►

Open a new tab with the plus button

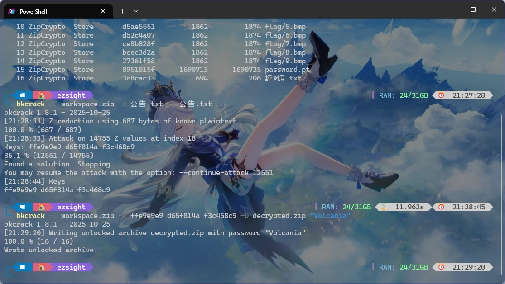(122, 11)
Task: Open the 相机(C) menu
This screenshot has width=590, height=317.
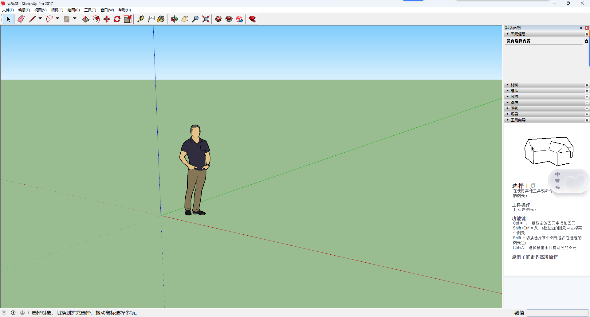Action: [x=57, y=10]
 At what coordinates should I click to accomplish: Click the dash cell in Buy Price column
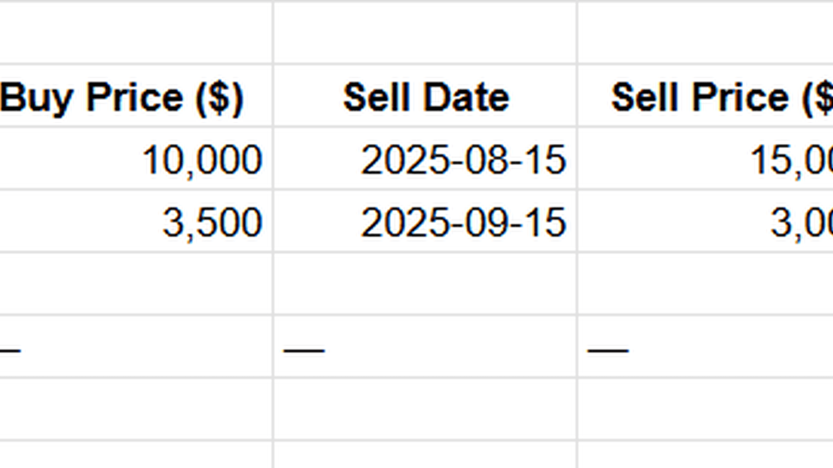click(x=136, y=347)

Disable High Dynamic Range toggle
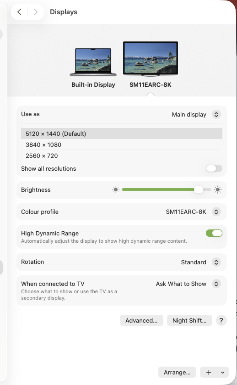point(214,233)
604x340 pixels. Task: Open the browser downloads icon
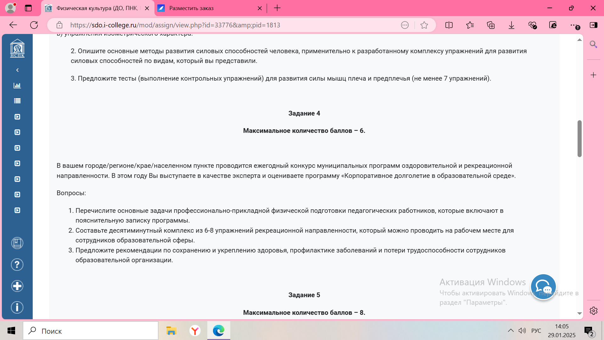512,25

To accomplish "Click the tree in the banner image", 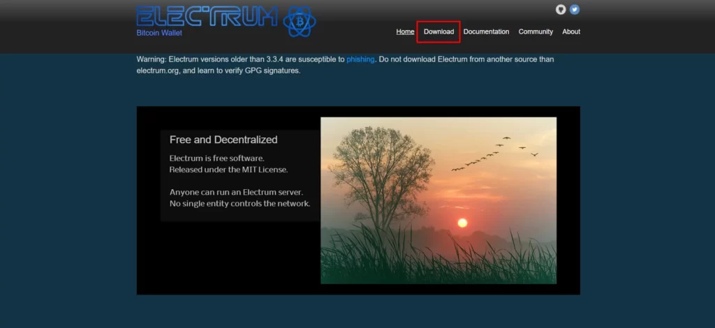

◄

Change every "banner image" to "header image" in the items from the line containing "Disable High Dynamic Range toggle" down to the end of the items, and give those lines back otherwise unchanged. Leave the pictures out of your answer.

### Result below
Disable High Dynamic Range toggle
point(214,233)
604x340 pixels. Task: Open the browser downloads icon
512,25

To accomplish "Click the tree in the header image", 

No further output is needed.